Task objective ▸ Retype, exactly and only, each line from the one containing "Task: Click the 削除 button at bottom left" to the end of the records below.

--- Input data Enclosed Below ---

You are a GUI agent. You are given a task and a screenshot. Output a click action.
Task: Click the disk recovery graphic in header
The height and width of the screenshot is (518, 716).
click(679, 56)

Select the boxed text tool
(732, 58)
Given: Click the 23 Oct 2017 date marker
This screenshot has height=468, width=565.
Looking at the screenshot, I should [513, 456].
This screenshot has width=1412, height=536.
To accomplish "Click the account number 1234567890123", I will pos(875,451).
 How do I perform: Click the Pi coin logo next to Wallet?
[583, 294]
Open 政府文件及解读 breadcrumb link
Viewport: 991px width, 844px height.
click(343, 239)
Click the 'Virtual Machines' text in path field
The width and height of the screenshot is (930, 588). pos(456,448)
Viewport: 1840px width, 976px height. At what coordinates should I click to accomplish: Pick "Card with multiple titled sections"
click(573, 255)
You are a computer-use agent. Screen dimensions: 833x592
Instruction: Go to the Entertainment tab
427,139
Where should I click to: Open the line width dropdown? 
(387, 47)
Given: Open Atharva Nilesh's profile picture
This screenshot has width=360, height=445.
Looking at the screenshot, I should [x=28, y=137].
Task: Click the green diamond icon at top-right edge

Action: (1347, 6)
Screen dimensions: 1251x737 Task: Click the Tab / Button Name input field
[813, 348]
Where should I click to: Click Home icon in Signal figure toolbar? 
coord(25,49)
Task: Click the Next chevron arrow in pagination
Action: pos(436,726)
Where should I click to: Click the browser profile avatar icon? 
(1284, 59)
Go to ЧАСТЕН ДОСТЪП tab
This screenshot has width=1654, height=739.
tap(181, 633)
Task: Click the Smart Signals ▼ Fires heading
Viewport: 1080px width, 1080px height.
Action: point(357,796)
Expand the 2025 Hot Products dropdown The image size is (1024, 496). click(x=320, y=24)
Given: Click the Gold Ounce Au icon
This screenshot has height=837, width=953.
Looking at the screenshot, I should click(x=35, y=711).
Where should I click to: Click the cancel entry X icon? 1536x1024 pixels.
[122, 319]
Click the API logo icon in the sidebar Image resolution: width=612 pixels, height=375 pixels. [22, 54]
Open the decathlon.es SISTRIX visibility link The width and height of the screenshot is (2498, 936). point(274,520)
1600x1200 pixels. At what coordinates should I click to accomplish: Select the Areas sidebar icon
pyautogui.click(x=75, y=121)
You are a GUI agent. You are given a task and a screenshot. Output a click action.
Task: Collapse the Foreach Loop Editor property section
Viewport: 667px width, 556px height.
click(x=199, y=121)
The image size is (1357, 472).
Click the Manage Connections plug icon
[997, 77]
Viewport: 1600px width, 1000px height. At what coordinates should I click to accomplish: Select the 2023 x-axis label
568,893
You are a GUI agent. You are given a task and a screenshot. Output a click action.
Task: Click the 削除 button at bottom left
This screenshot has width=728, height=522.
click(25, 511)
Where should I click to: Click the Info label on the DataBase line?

--- End of Enclosed Input data ---

Exercise solution ▸
Task: Click the 削除 button at bottom left
This screenshot has width=728, height=522.
click(25, 511)
Where should I click to: Click the Info label on the DataBase line?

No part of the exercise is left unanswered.